EXERCISE INSTRUCTIONS:
Filter the data for lines with the word "computer", then copy every line so identified.
========
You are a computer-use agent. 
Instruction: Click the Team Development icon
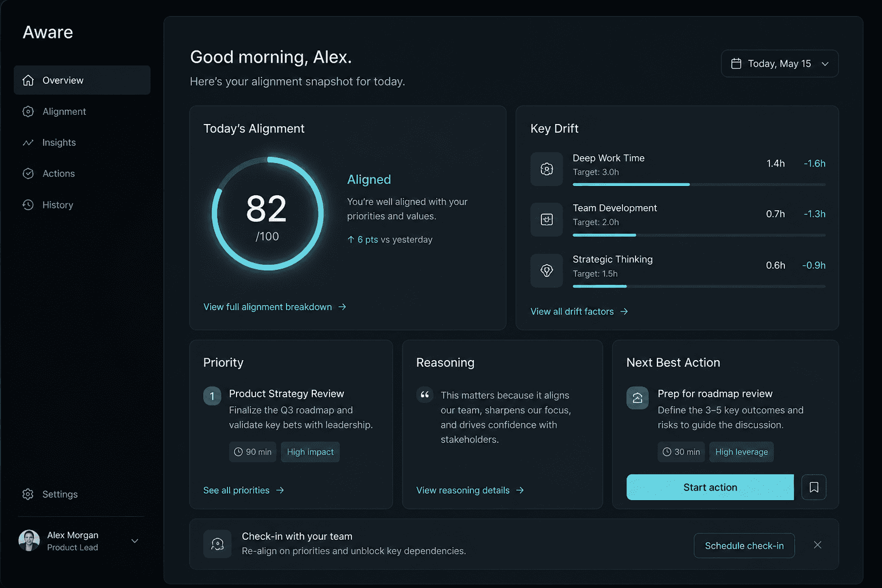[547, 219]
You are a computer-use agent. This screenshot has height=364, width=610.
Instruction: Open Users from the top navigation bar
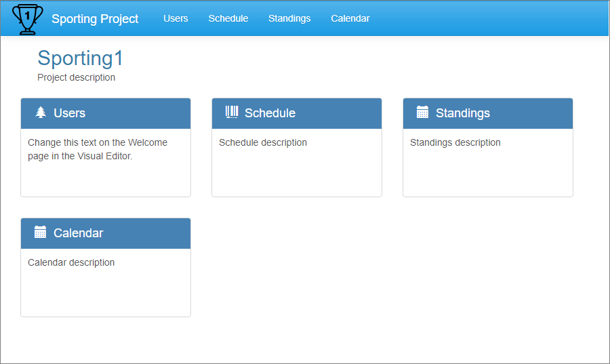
========
WRITTEN RESPONSE:
You are a computer-use agent. 
You are a computer-use agent. This screenshot has height=364, width=610.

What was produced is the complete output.